I’ve done this health journey before, and was successful so I don’t have any worries and I’m ready to put in the work again. ❤️💪🏼

So many of our friends and family follow our journey so I do try to be open and honest. 🌈 thank you all for your support. (Especially my “work” families who have allowed me to step back so I can focus on this journey) We really appreciate it.

For those of you wondering, Christopher’s test got rescheduled a week out so we will have those results soon (which we aren’t worried about, they’re really just a medical technicality) and then we can keep moving forward on our IVF journey 🌈🤰🏼

11/10/2022

Hello everyone. Just sending out an update. I’m back to 100% after my HSG procedure. I really reached that marker yesterday.

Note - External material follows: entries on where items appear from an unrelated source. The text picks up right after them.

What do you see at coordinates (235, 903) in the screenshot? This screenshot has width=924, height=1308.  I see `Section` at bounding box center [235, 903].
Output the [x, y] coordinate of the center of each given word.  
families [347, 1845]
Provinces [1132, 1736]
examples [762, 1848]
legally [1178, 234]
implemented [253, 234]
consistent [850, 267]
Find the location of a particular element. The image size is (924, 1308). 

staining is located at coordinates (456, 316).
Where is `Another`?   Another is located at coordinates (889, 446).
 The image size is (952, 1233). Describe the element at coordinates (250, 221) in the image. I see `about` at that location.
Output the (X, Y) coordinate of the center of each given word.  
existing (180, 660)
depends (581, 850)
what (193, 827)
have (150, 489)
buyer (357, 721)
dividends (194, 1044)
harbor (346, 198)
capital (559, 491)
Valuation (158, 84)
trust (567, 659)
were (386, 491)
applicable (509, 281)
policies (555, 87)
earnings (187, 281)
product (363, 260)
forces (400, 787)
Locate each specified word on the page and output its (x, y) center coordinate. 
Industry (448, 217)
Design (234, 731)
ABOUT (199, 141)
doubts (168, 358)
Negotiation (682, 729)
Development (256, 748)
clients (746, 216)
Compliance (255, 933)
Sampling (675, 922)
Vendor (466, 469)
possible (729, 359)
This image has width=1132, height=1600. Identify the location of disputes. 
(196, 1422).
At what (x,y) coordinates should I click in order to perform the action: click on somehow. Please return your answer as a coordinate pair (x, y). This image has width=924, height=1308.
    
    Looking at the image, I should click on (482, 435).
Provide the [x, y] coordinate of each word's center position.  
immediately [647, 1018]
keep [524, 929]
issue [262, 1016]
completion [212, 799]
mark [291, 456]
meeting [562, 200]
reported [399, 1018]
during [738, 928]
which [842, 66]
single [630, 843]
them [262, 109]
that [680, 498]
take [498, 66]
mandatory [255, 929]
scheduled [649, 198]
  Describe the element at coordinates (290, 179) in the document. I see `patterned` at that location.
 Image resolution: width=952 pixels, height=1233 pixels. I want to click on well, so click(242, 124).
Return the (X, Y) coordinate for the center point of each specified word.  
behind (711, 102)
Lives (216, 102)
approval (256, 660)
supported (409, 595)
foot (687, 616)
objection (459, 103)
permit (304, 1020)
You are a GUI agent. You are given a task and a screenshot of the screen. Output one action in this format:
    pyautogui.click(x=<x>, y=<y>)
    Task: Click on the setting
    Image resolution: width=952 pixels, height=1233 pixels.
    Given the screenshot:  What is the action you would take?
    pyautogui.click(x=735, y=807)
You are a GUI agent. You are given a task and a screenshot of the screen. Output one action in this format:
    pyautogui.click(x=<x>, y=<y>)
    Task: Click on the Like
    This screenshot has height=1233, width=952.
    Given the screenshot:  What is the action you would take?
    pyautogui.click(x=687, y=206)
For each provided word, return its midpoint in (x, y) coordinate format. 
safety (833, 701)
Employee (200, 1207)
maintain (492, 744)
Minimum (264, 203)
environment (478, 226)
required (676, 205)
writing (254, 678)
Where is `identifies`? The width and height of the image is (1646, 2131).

This week, on Thursday, christopher has an appt and then we will know more about our journey and what it holds for us. 💙

Thank you all for your love and support throughout all of this. We couldn’t do it without you. 🌈

06/10/2022

Today, I’m still in pain from the HSG, but it’s not an intense as it was yesterday.

My heating pad, sleep, and Tylenol were my best friends last night.

Waking up today it was hard to go to work, but I had a lot of important career things to attend to today and so I had to make it happen. I took some Tylenol, and brought some with me. My partners have been amazing at giving me a stationary position but even the little but of walking brings me a lot of pain.

We are better than we were yesterday and closer to meeting our baby than we were last year. ❤️

05/10/2022

Today I had my HSG appt. It was really painful but worth the good news. Both tubes are open! 🌈

The left one was not originally open upon testing but with more air and fluid they were able to open it up. 🤗

An HSG is both a test and a treatment. It tests to see if the tubes are open for an egg to pass through, but it’s also a treatment. They don’t know why but pregnancy rates increase 20% for 12-18 months after an HSG is preformed. Hopefully with them reopening the left tube we can really make this happen!